Ils seraient fort étonnés les élèves du lycée Charles de Gaulle si on leur disait que Jacques Iselin a traversé bien souvent la grande salle qui porte désormais son nom. Rien à voir avec un général d’Empire, un parlementaire de la IIIème République ou autre vieille baderne qui peuplent nos dictionnaires. Non, juste un ancien prof d’arts plastiques du lycée, de 1956 à 1997. Un prof que ses élèves adoraient. Si cela ne tenait qu’à Jacques Iselin, il se satisferait amplement de cette image posthume.

Jacques Iselin (1933-2003)

Nous ajouterons qu’il était un grand artiste.

Enseigner ce n’est pas remplir des vases, mais allumer des feux. Cette formule de Montaigne illustre au mieux la démarche de Jacques. Combien sont-ils les élèves dont il a révélé la sensibilité intérieure, développé le sens du beau et, parfois même, fait éclore une vocation?

Son immense culture ne présentait pour lui de sens que si elle pouvait aider autrui, en commençant par se mettant à la portée de chacun. Pourtant, il se gardait bien d’être professoral. Il suffisait de lui demander ce que représentait telle ou telle peinture pour qu’il vous réponde, un sourire en coin : « Mais, tu y vois ce que tu  veux… ». Le théâtre étant son péché mignon, il adorait produire ces petits effets, à contre-emploi de la posture traditionnelle du prof.

Si pendant quarante ans il a enseigné avec passion, sa nature réservée, parfois secrète, reprenait le dessus dans son atelier de Fulham, où il réalisé avec intensité une oeuvre picturale abondante, dont nous pourrons voir une partie à Hastings, dès le 29 février prochain. L’anecdote est plaisante : la galerie d’art a prié Hélène, femme de Jacques, de donner un titre pour chaque pièce exposée, un détail dont ne s’était pas encombré son peintre de mari.

Dans cette tâche délicate, elle a pu compter sur l’assistance précieuse et réconfortante de Jean-Luc Muller, l’ami musicien de Jacques, le complice de quinze années de conversations tous azimuts et de créations théâtrales. « Nous avons, ensemble, essayé de ne pas trahir  le message que Jacques voulait transmettre lorsqu’il nous a fallu traduire par des mots les images, les sentiments et l’esprit de ses oeuvres », explique Hélène. « Y sommes-nous arrivés?… Avons-nous réussi ?… Seul Jacques pourrait l’affirmer ou l’infirmer », sourit-elle.
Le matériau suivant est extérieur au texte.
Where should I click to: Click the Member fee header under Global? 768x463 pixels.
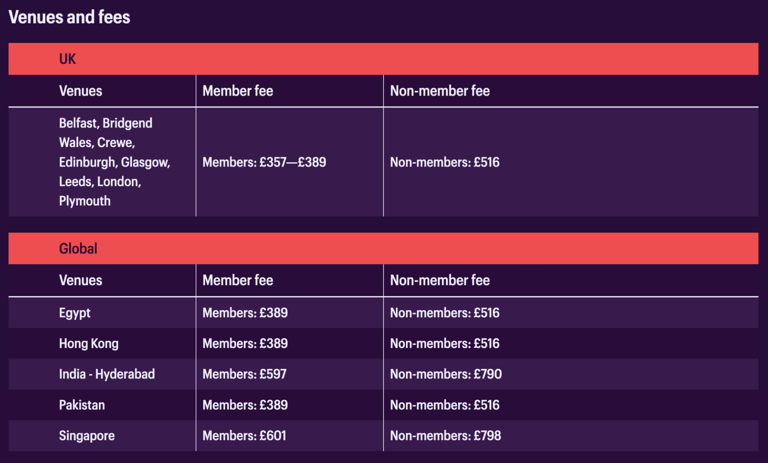click(238, 281)
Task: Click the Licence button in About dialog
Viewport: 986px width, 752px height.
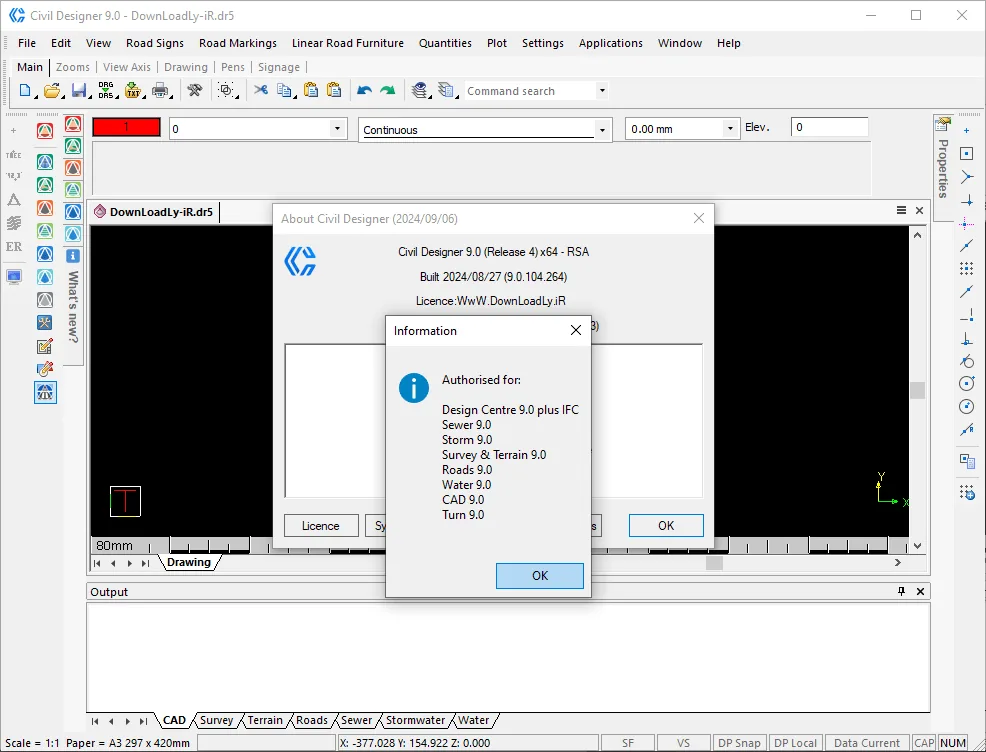Action: coord(321,526)
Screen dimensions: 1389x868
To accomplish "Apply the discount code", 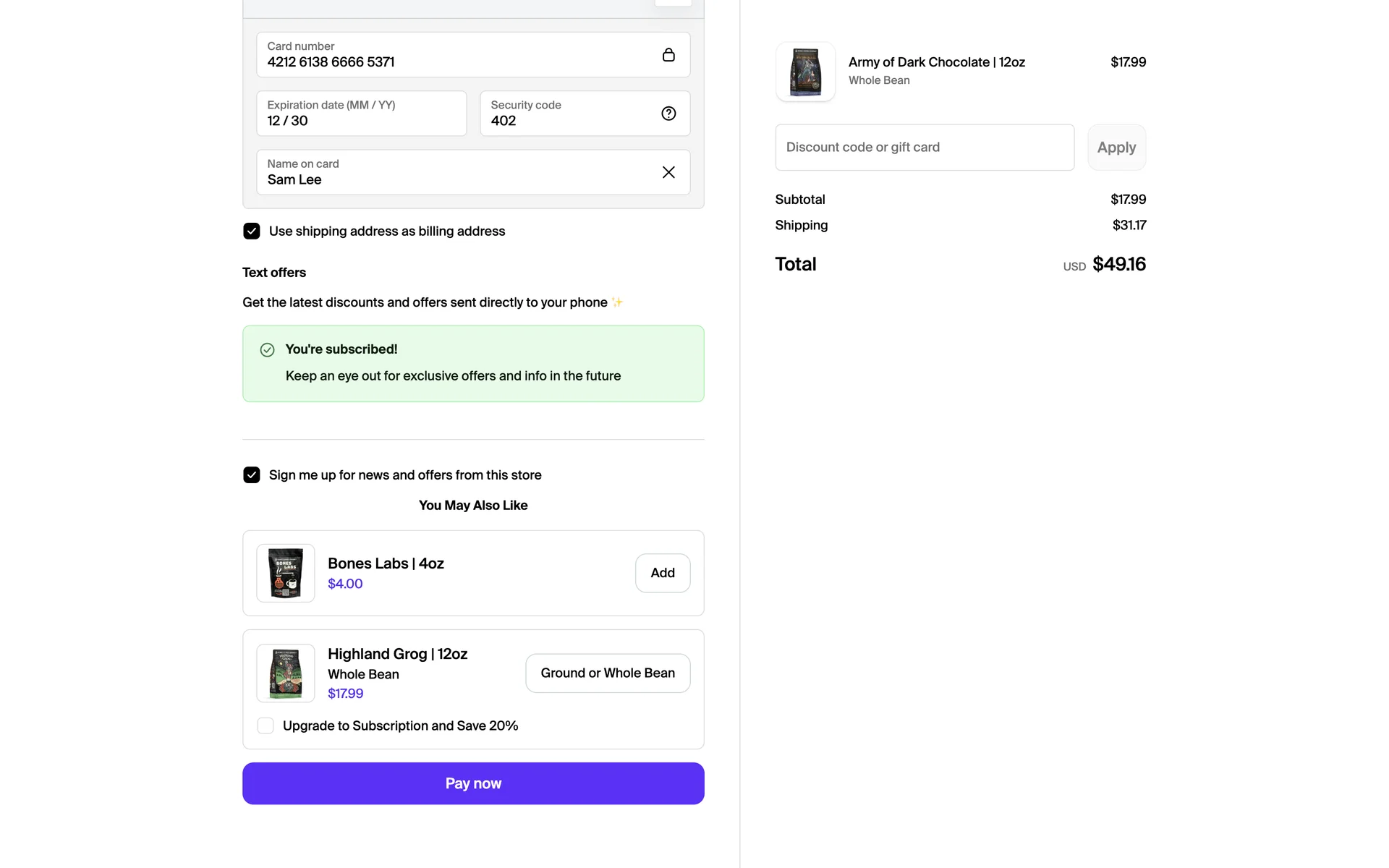I will point(1116,148).
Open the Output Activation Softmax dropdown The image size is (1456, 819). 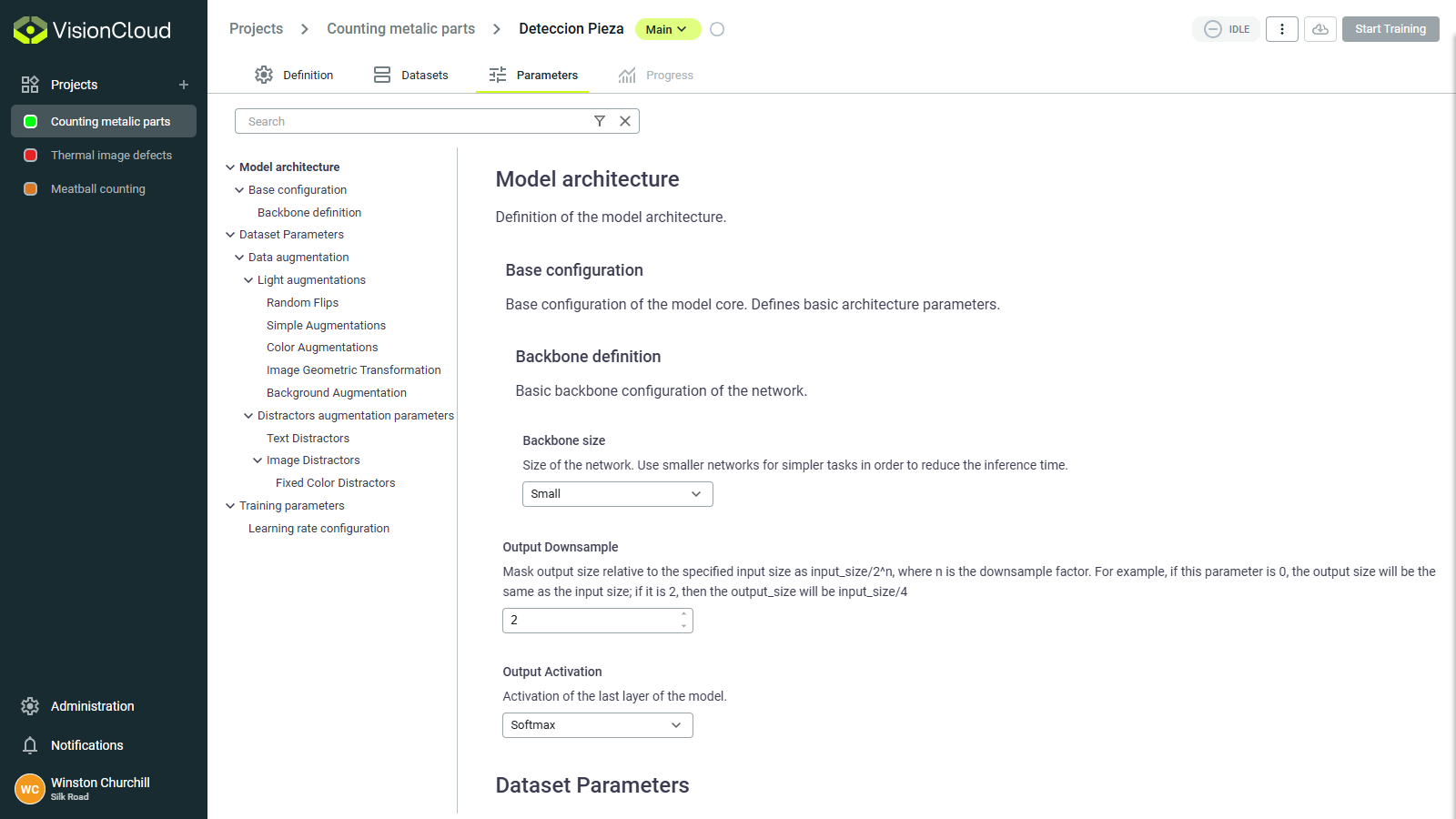point(597,724)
Un jour glacial de janvier 2003, devant la dernière demeure de son ami, le musicien Jean-Luc Muller s’était déjà chargé de trouver les mots qui convenaient. Et il les a prononcés ces mots, si justes et denses qu’ils ont résonné au coeur de tous comme la complainte d’un violoncelle :

« … Je vois ce regard, cet oeil qui écoute et l’autre qui pense.. Je vois cette barbe de patriarque respecté.
Jacques était un créateur, un concepteur d’idées, un artiste authentique chez qui, d’ailleurs, je trouvais un petit côté visionnaire.
C’était un plaisir de le voir en action… tour à tour conteur, historien ou homme de terrain et bien sûr, prof d’art hors pair.
Altruiste, il insufflait cette énergie qu’il  aimait appeler la “charge émotionnelle”, une espèce d’énergie ravageuse  dont on ne sortait pas indemne.
Je garde de Jacques une image, celle d’une palette de couleurs vives, comme ses peintures. »

La biographie de Jacques Henri Iselin (fichier pdf)

Exposition Jacques Iselin, du 29 février au 14 mars 2012
Hastings Arts Forum, 36 Marina, Saint Leonards on Sea, Sussex, TN 38-OBU.